*YOUR OBJECTIVE*.
For the records below, the count of lines that hold "will" is required; give only that number.
------------------------------------
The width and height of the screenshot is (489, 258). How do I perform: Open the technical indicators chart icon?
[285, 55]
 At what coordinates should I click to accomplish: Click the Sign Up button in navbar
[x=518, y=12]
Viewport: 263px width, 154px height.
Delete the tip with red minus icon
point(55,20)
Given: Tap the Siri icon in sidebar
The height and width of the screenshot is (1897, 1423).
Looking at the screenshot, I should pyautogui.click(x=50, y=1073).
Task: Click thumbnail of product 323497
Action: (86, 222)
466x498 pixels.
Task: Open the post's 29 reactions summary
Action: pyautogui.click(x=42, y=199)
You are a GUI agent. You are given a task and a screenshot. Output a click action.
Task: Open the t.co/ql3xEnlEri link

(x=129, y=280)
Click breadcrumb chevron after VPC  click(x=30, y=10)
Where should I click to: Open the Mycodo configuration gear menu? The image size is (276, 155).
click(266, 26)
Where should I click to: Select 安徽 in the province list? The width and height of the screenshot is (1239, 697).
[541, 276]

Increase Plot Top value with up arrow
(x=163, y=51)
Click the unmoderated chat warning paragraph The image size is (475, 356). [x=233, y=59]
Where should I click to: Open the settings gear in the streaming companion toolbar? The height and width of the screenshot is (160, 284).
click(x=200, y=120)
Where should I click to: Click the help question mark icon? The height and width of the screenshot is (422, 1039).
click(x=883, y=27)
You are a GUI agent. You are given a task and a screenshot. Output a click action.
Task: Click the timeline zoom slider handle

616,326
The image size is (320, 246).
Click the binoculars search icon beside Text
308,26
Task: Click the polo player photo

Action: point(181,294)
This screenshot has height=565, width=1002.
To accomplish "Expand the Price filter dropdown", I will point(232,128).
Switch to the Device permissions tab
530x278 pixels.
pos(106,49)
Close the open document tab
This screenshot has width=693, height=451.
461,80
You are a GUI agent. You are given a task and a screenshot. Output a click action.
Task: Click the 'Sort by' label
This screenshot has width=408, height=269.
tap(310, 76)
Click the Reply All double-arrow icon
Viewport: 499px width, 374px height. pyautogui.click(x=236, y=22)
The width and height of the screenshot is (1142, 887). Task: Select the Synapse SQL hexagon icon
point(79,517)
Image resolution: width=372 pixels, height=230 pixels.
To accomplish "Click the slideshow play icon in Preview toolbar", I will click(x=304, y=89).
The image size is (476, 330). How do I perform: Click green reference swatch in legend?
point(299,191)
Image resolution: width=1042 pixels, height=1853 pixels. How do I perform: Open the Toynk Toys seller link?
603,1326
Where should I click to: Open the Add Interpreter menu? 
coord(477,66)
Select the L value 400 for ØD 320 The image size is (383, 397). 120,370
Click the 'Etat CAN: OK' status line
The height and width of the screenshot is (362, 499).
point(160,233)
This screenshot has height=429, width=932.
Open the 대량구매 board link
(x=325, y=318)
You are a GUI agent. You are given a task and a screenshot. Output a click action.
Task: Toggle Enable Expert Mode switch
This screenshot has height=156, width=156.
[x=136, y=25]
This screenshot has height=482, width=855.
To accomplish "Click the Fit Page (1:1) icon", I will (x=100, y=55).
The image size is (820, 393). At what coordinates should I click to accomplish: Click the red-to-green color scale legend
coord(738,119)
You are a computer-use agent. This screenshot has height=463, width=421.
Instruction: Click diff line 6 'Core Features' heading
------------------------------------
*ANSWER TO THIS PROBLEM*.
3